O serviço de transporte coletivo de escolares ainda não está em dia na cidade. Das 125 vans escolares de Franca, apenas 23 passaram por vistoria na Ciretran (Circunscrição Regional de Trânsito) em 2006.
A inspeção e renovação dos documentos são feitas duas vezes ao ano. Nos dias 4 e 5 de fevereiro, o Comércio publicou um Tema do Dia sobre o serviço das peruas. Na época, apenas 11 veículos haviam regularizado a situação na Ciretran. Na última semana, 13 carros procuraram o serviço para atualizar a documentação. A procura aumentou, mas ainda está baixa. “Realmente, com o retorno às aulas de outras escolas, houve aumento de vistorias, mas o ritmo precisa melhorar. Estar em dia e atender à lei é uma questão de segurança para as crianças, pais e próprios motoristas”, disse o delegado de trânsito, Marcelo Caleiro.

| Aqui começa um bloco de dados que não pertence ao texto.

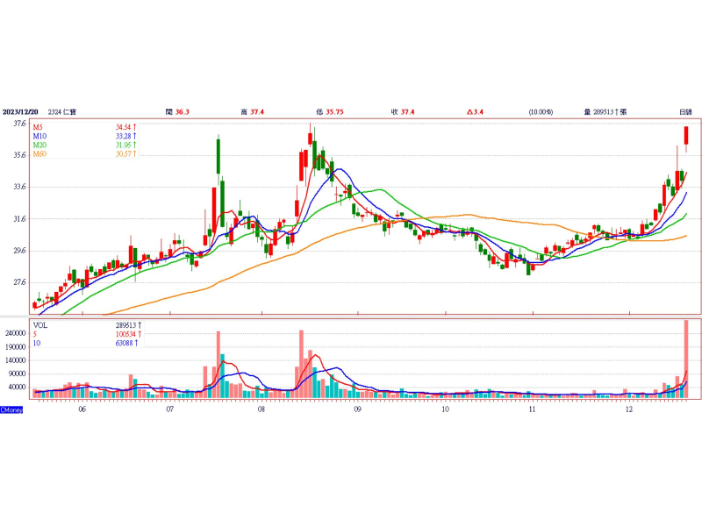Viewport: 702px width, 526px height.
Task: Click the 09 month axis marker
Action: click(x=356, y=409)
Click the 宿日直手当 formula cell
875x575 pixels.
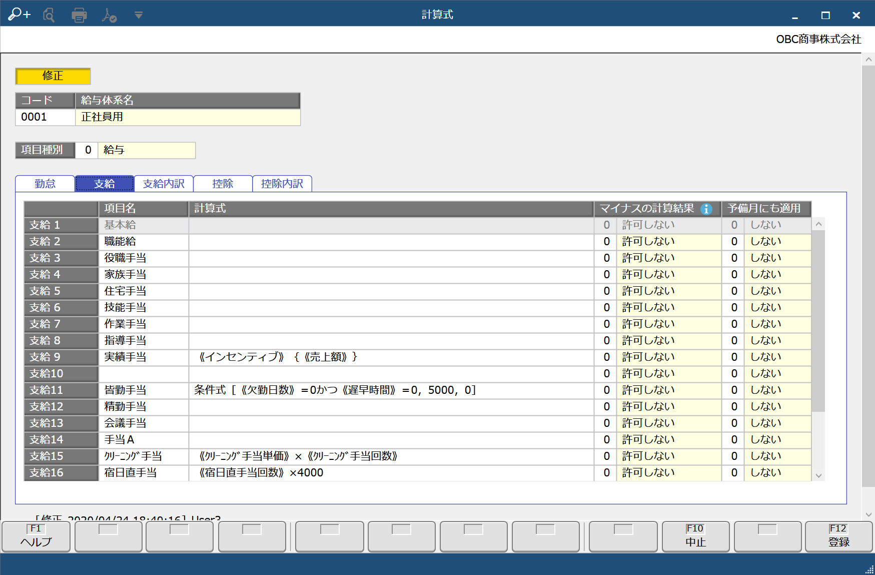point(390,472)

Uma vez por semestre, os motoristas devem pagar R$ 91,94 (R$ 76,62 da vistoria mais R$ 15,32 pela autorização). Para transportar os estudantes, precisam atender às exigências da portaria nº 1.153, de 2002, do Detran (Departamento Estadual de Trânsito), e obter alvará de prestação de serviços autônomos na prefeitura. Dentre os 11 itens a serem atendidos estão uso de tacógrafo, lanternas, cintos de segurança por todos os ocupantes, limitadores de abertura dos vidros (no máximo 10 centímetros), extintor de incêndio e outros.